## WHAT NEEDS TO BE DONE
Return the data below in full. Keep each character unchanged.

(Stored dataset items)
──────────────────────────────
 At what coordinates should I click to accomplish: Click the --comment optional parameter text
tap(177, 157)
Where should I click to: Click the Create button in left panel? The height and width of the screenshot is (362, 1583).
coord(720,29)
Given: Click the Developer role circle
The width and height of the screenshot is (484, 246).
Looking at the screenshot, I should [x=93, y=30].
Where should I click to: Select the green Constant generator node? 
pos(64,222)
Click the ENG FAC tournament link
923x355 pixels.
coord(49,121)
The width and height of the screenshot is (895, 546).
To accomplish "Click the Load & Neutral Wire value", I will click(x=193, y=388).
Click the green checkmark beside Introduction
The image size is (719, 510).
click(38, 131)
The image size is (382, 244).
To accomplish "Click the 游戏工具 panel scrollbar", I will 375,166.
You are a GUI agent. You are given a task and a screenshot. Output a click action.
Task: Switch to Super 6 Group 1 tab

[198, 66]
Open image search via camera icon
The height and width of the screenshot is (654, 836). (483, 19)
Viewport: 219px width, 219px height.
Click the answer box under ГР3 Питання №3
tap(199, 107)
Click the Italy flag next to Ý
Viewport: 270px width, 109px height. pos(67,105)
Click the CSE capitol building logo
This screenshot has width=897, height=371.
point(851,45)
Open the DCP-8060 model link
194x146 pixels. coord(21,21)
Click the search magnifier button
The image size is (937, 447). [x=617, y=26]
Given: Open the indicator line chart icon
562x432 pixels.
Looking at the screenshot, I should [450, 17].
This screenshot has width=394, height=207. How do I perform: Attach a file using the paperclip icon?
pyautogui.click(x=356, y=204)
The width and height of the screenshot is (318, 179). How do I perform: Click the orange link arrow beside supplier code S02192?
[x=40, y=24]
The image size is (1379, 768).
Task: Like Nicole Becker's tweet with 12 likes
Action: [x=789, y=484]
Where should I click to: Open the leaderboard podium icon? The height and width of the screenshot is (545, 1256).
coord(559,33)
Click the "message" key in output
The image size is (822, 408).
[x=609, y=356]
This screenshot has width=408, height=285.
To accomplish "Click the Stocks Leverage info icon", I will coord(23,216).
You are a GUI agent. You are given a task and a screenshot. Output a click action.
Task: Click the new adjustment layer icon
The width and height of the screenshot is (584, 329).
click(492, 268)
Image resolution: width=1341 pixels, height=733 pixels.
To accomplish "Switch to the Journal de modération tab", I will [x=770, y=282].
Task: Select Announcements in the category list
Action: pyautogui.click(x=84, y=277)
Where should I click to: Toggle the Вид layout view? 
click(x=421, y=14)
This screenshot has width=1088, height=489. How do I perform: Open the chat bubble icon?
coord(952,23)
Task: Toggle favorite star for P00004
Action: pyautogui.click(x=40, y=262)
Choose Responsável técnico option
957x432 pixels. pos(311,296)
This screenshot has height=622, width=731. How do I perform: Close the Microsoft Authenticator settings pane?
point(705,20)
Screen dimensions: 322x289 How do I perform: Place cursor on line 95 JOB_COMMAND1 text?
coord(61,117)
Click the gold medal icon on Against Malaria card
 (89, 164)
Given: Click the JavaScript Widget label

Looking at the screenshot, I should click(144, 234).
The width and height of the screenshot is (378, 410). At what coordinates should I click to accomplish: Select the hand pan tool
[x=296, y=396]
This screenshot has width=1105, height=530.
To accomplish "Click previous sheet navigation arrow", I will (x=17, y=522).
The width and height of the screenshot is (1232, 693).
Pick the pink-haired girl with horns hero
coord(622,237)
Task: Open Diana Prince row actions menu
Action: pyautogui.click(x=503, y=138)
──────────────────────────────
## ANSWER SPACE
 At what coordinates should I click to accomplish: Click the --comment optional parameter text
tap(177, 157)
Where should I click to: Click the Create button in left panel? The height and width of the screenshot is (362, 1583).
coord(720,29)
Given: Click the Developer role circle
The width and height of the screenshot is (484, 246).
Looking at the screenshot, I should [x=93, y=30].
Where should I click to: Select the green Constant generator node? 
pos(64,222)
Click the ENG FAC tournament link
923x355 pixels.
coord(49,121)
The width and height of the screenshot is (895, 546).
To accomplish "Click the Load & Neutral Wire value", I will click(x=193, y=388).
Click the green checkmark beside Introduction
The image size is (719, 510).
click(38, 131)
The image size is (382, 244).
To accomplish "Click the 游戏工具 panel scrollbar", I will 375,166.
You are a GUI agent. You are given a task and a screenshot. Output a click action.
Task: Switch to Super 6 Group 1 tab

[198, 66]
Open image search via camera icon
The height and width of the screenshot is (654, 836). (483, 19)
Viewport: 219px width, 219px height.
Click the answer box under ГР3 Питання №3
tap(199, 107)
Click the Italy flag next to Ý
Viewport: 270px width, 109px height. pos(67,105)
Click the CSE capitol building logo
This screenshot has width=897, height=371.
point(851,45)
Open the DCP-8060 model link
194x146 pixels. coord(21,21)
Click the search magnifier button
The image size is (937, 447). [x=617, y=26]
Given: Open the indicator line chart icon
562x432 pixels.
Looking at the screenshot, I should [450, 17].
This screenshot has width=394, height=207. How do I perform: Attach a file using the paperclip icon?
pyautogui.click(x=356, y=204)
The width and height of the screenshot is (318, 179). How do I perform: Click the orange link arrow beside supplier code S02192?
[x=40, y=24]
The image size is (1379, 768).
Task: Like Nicole Becker's tweet with 12 likes
Action: [x=789, y=484]
Where should I click to: Open the leaderboard podium icon? The height and width of the screenshot is (545, 1256).
coord(559,33)
Click the "message" key in output
The image size is (822, 408).
[x=609, y=356]
This screenshot has width=408, height=285.
To accomplish "Click the Stocks Leverage info icon", I will coord(23,216).
You are a GUI agent. You are given a task and a screenshot. Output a click action.
Task: Click the new adjustment layer icon
The width and height of the screenshot is (584, 329).
click(492, 268)
Image resolution: width=1341 pixels, height=733 pixels.
To accomplish "Switch to the Journal de modération tab", I will [x=770, y=282].
Task: Select Announcements in the category list
Action: pyautogui.click(x=84, y=277)
Where should I click to: Toggle the Вид layout view? 
click(x=421, y=14)
This screenshot has width=1088, height=489. How do I perform: Open the chat bubble icon?
coord(952,23)
Task: Toggle favorite star for P00004
Action: pyautogui.click(x=40, y=262)
Choose Responsável técnico option
957x432 pixels. pos(311,296)
This screenshot has height=622, width=731. How do I perform: Close the Microsoft Authenticator settings pane?
point(705,20)
Screen dimensions: 322x289 How do I perform: Place cursor on line 95 JOB_COMMAND1 text?
coord(61,117)
Click the gold medal icon on Against Malaria card
 (89, 164)
Given: Click the JavaScript Widget label

Looking at the screenshot, I should click(144, 234).
The width and height of the screenshot is (378, 410). At what coordinates should I click to accomplish: Select the hand pan tool
[x=296, y=396]
This screenshot has width=1105, height=530.
To accomplish "Click previous sheet navigation arrow", I will (x=17, y=522).
The width and height of the screenshot is (1232, 693).
Pick the pink-haired girl with horns hero
coord(622,237)
Task: Open Diana Prince row actions menu
Action: pyautogui.click(x=503, y=138)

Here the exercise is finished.